▶ Consigne écrite A
Mettez sous forme de liste numérotée les lignes de la liste ci-dessous, du début de cette liste jusqu'à la ligne contenant « Viewport: 500px width, 369px », les deux incluses, en laissant de côté les lignes vides. N'incluez pas les images dans votre réponse.

Rencontres de la photographie d’Arles : Rencontres avec l’Autre

Publié le 12 juillet 2021 à  16h06 - Dernière mise à  jour le 31 octobre 2022 à  19h19

Arles rime avec photographie comme Cannes avec cinéma. « Les Rencontres » c’est le rendez-vous incontournable de la photographie avec trente-cinq expositions qui jalonnent la ville d’Arles.

Dana Scruggs, Nyadhour, Elevated, Vallée de la Mort, Californie, 2019.
Dana Scruggs, Nyadhour, Elevated, Vallée de la Mort, Californie, 2019.

«C’est tout un écosystème qui renaît »

Après plus d’un an d’absence «c’est une joie immense de retrouver notre public. Tout un système économique renaît. L’équipe de production a progressivement retrouvé son rythme», indique Aurélie de Lanlay, directrice adjointe du festival plutôt débordée par les multiples rendez-vous de cette première semaine. Cent quarante cinq mille visiteurs sont venus aux Rencontres en 2019.

Le pouls de la société

Les Rencontres d’Arles nous disent ce que nous sommes, les courants qui traversent la société. Le nouveau directeur Christoph Wiesner veut «explorer les grandes questions sociétales», s’inspirer en partie du courant « woke » qui veut réécrire l’histoire postcoloniale, faire une place aux minorités, dénoncer les injustices sociales. Pour son directeur les rencontres d’Arles c’est l’association de «l’esthétique et de la politique».

Cartographier l’innommable

The Blue skies project (Anton Kusters)
The Blue skies project (Anton Kusters)
L’exposition « The Blue skies project» au cloître Saint-Trophime est l’exemple de cette association. Pendant six ans, Anton Kusters a parcouru 177 828 km pour rechercher les camps de déportation et d’extermination du IIIe Reich. Il a photographié le ciel bleu surplombant les 1078 camps et a cartographié chaque photo en intégrant les coordonnées GPS et le nombre de victimes. The Blue skies project évoque la représentation mentale d’un traumatisme et s’interroge sur la manière dont un souvenir peut être conservé avant de sombrer dans l’oubli. Les ciels pris par Kusters avec un Polaroïd finiront par s’effacer mais leur nombre demeurera. Une trace à la fois abstraite avec des chiffres concrets. Une manière de saisir l’innommable.

▶ Liste des entrées
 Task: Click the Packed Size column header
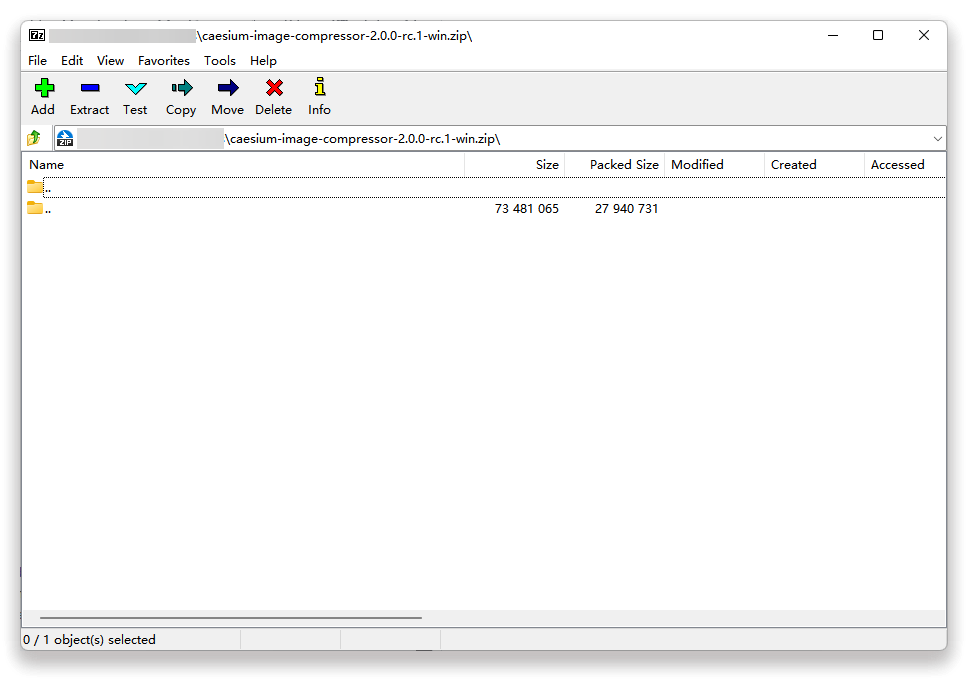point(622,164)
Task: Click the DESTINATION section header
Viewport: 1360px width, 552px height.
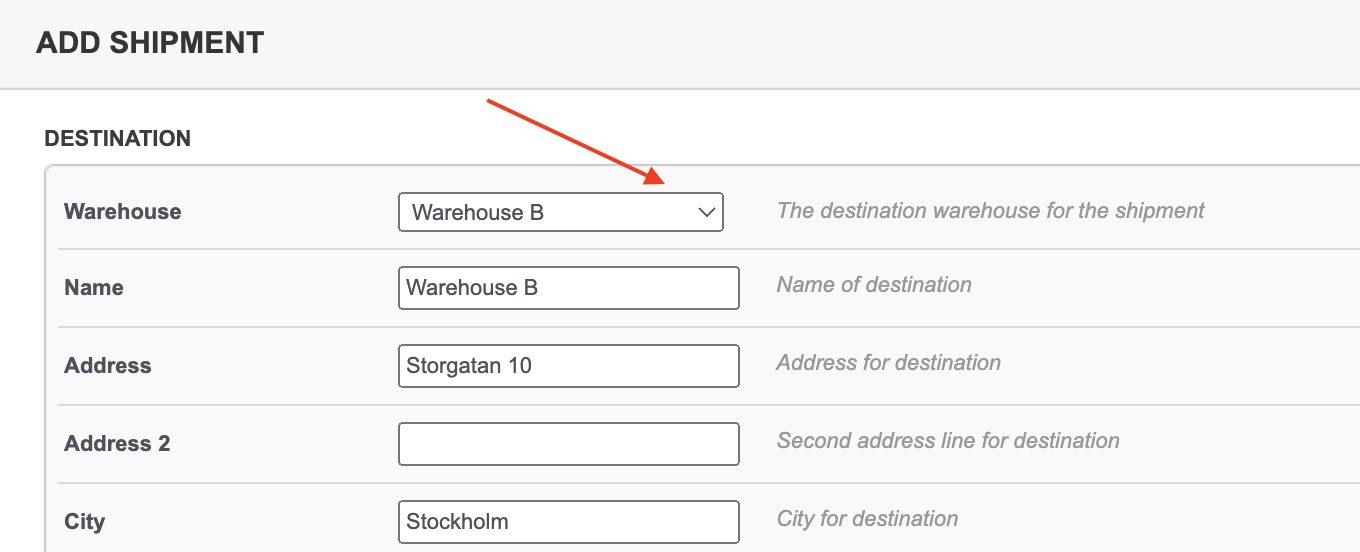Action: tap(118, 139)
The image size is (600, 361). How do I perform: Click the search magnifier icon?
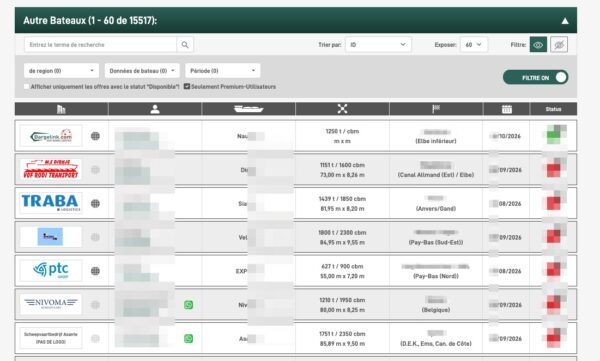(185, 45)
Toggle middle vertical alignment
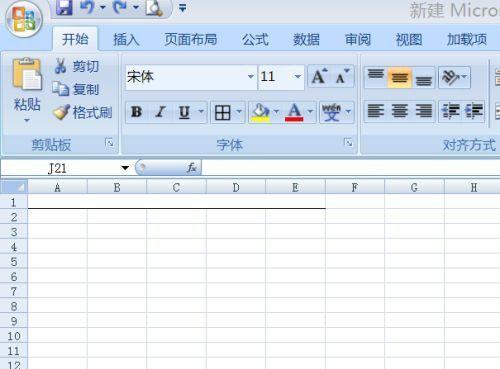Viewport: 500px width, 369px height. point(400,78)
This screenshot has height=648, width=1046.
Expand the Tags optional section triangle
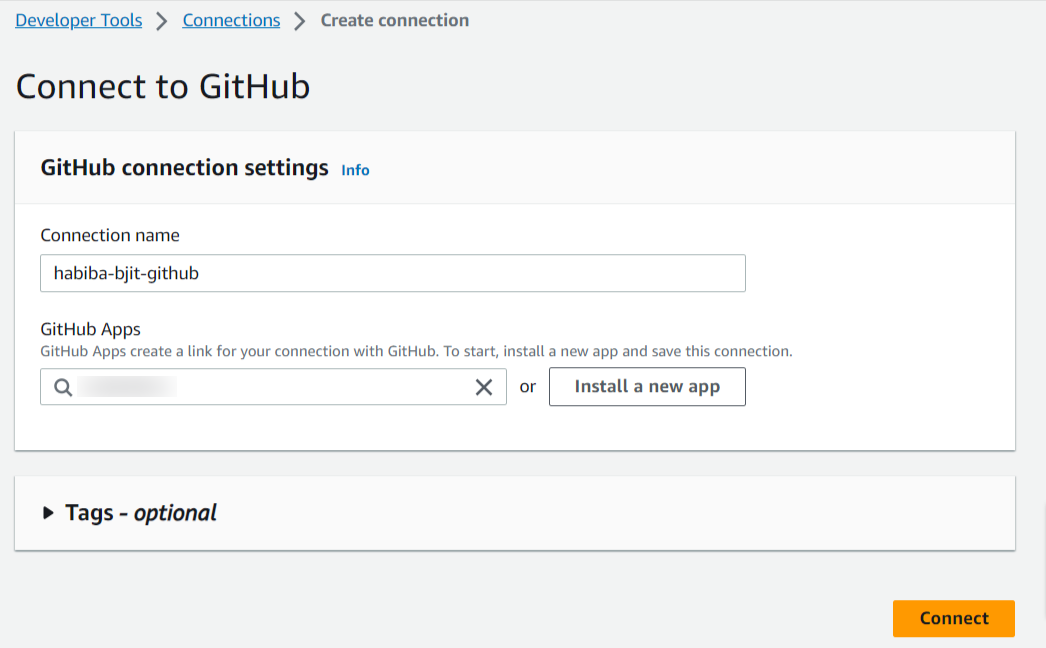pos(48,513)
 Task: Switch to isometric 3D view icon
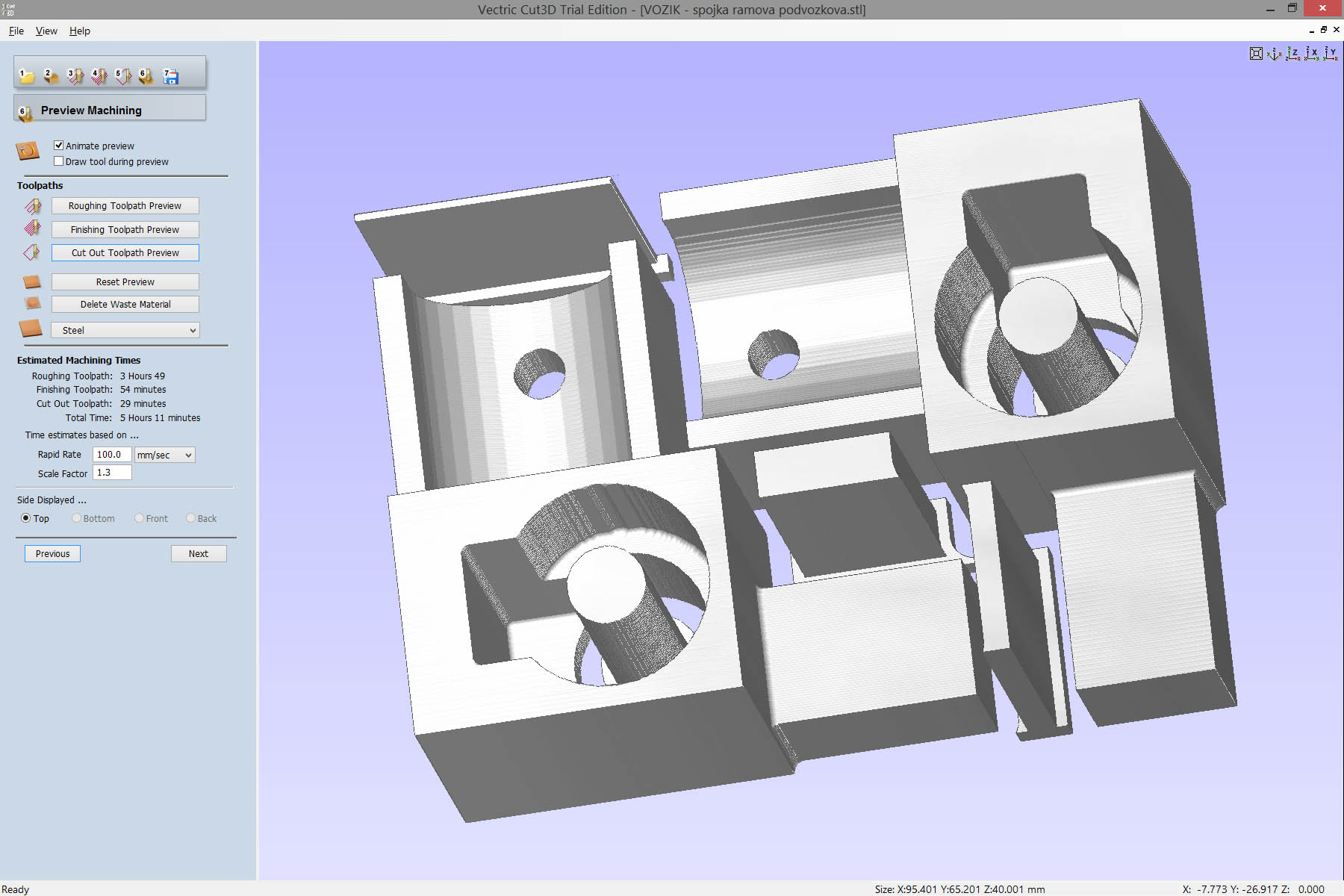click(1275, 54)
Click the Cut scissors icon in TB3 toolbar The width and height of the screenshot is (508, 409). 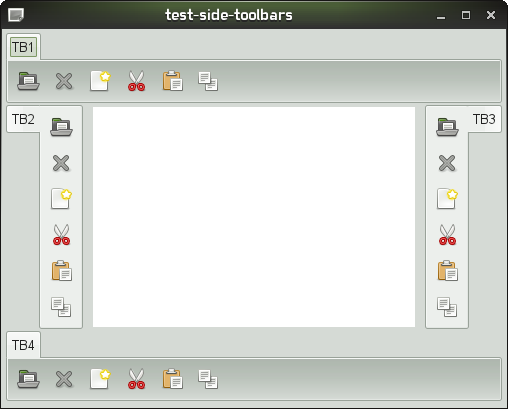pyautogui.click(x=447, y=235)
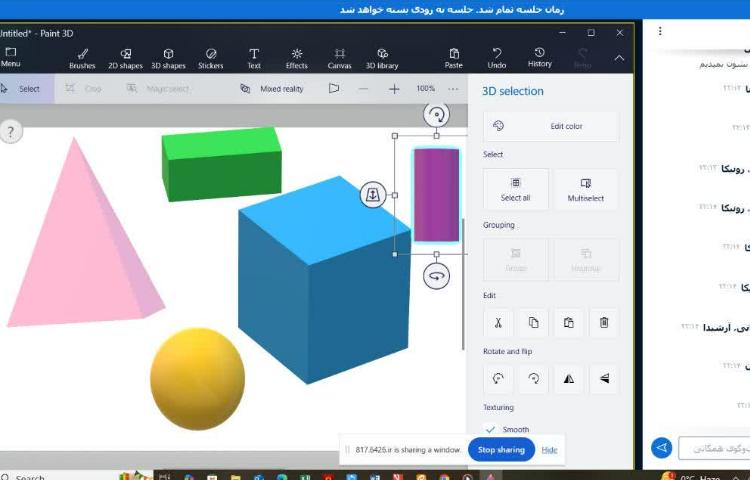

▶ Consigne écrite B
Répondez aux questions suivantes d'après l'article ci-dessus sur les Rencontres d'Arles.
(i) Combien de visiteurs sont venus aux Rencontres en 2019 ?
(ii) Qui est le nouveau directeur du festival ?
(iii) Combien de kilomètres Anton Kusters a-t-il parcourus pour rechercher les camps ?

▶ Réponse complète A
1.  Task: Click the Packed Size column header
2. point(622,164)
3. Task: Click the DESTINATION section header
4. Viewport: 1360px width, 552px height.
5. Action: tap(118, 139)
6. The image size is (600, 361). How do I perform: Click the search magnifier icon?
7. (185, 45)
8. Toggle middle vertical alignment
9. Viewport: 500px width, 369px height. point(400,78)

▶ Réponse complète B
(i) Cent quarante-cinq mille visiteurs.
(ii) Christoph Wiesner.
(iii) 177 828 km.